> _Records provided_:
━━━━
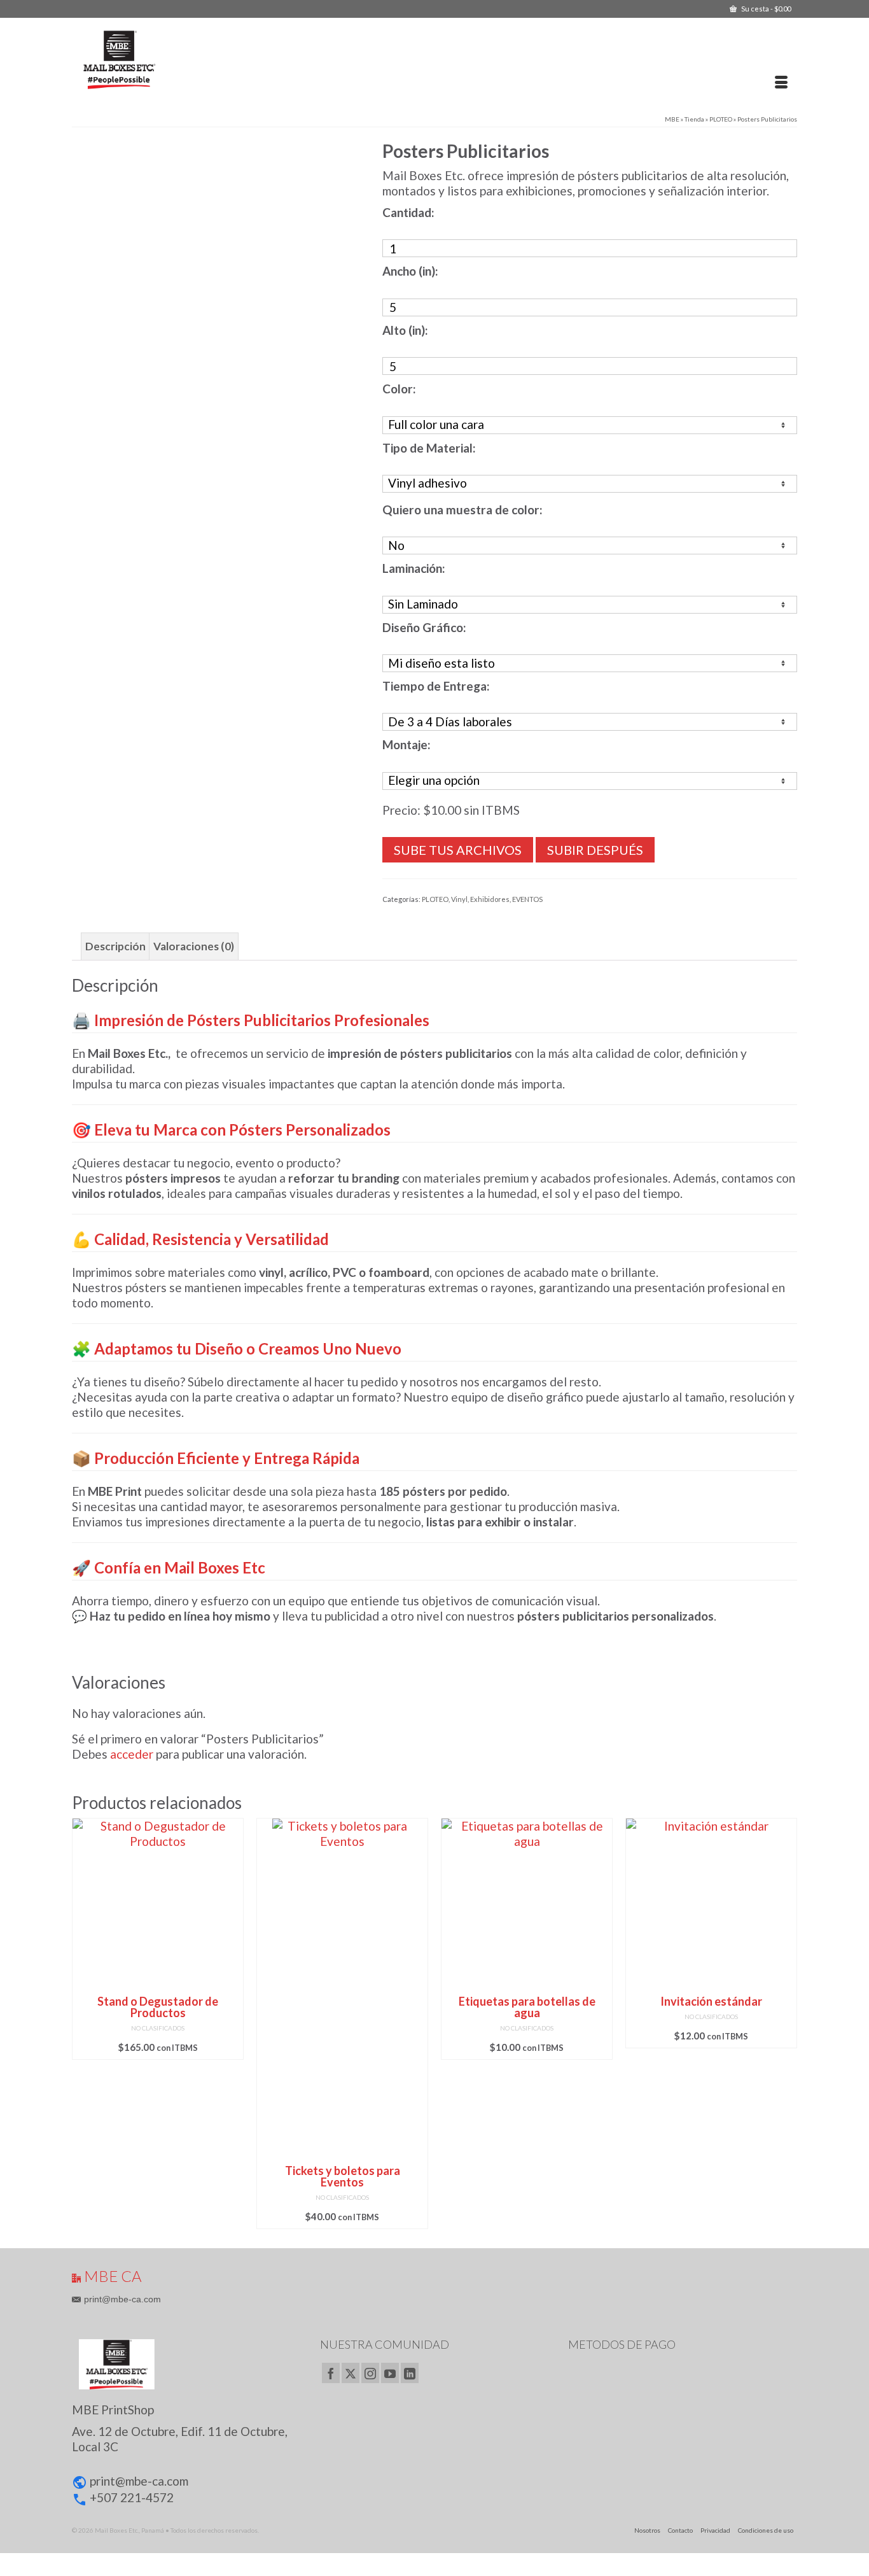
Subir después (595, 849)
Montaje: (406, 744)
━━━━
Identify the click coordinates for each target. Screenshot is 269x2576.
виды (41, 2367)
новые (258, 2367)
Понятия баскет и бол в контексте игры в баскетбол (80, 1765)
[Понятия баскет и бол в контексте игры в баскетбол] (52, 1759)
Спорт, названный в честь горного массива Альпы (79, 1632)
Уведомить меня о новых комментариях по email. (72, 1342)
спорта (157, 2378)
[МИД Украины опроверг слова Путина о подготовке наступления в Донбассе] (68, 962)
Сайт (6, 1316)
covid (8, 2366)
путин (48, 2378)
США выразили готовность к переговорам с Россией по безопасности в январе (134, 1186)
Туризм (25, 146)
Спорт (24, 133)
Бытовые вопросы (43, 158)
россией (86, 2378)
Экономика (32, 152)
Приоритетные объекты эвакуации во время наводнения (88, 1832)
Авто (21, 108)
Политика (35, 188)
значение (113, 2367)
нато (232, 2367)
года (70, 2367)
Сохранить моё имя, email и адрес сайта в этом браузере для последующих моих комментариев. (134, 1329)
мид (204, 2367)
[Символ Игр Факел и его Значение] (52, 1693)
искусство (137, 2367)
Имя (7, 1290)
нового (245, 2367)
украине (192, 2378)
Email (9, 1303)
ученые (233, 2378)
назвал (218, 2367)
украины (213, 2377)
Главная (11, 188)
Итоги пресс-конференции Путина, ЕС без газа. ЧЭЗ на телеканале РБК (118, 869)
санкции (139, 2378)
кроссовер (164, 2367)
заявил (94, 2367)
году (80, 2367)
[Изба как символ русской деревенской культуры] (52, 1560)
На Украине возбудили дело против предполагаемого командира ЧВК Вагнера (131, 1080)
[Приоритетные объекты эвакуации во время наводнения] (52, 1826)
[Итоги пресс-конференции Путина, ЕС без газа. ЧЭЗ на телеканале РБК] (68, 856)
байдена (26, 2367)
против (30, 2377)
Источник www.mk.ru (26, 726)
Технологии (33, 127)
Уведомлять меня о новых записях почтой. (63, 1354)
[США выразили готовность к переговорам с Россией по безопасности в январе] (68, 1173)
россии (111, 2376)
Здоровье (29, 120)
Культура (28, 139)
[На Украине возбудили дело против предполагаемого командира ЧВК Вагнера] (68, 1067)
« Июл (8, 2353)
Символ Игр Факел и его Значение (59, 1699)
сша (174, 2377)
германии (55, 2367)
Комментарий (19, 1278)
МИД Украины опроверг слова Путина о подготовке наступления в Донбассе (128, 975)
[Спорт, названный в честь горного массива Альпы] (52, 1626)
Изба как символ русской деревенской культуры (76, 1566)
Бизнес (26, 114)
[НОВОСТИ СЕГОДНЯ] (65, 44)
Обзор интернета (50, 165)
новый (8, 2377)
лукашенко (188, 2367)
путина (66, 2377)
━━━━
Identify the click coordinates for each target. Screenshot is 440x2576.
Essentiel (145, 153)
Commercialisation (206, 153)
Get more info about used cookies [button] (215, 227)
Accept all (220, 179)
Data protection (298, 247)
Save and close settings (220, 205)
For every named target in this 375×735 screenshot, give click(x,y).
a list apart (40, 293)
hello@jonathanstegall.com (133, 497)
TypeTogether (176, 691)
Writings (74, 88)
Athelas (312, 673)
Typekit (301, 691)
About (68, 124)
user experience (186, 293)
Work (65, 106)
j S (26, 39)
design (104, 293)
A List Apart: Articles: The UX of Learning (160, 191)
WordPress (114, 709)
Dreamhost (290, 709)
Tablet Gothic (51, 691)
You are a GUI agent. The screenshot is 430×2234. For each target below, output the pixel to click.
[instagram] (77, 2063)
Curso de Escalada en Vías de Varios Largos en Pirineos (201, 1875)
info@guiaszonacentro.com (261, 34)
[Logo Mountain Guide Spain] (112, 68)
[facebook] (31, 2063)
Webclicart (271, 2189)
━━━━
> _How to complete this task_:
Give again, word for word, every line of the listing above from the one with "мид (204, 2367)" to the one with "Вагнера (131, 1080)", both inclusive, and nothing beyond them.

> _Finished task_:
мид (204, 2367)
[Символ Игр Факел и его Значение] (52, 1693)
искусство (137, 2367)
Имя (7, 1290)
нового (245, 2367)
украине (192, 2378)
Email (9, 1303)
ученые (233, 2378)
назвал (218, 2367)
украины (213, 2377)
Главная (11, 188)
Итоги пресс-конференции Путина, ЕС без газа. ЧЭЗ на телеканале РБК (118, 869)
санкции (139, 2378)
кроссовер (164, 2367)
заявил (94, 2367)
году (80, 2367)
[Изба как символ русской деревенской культуры] (52, 1560)
На Украине возбудили дело против предполагаемого командира ЧВК Вагнера (131, 1080)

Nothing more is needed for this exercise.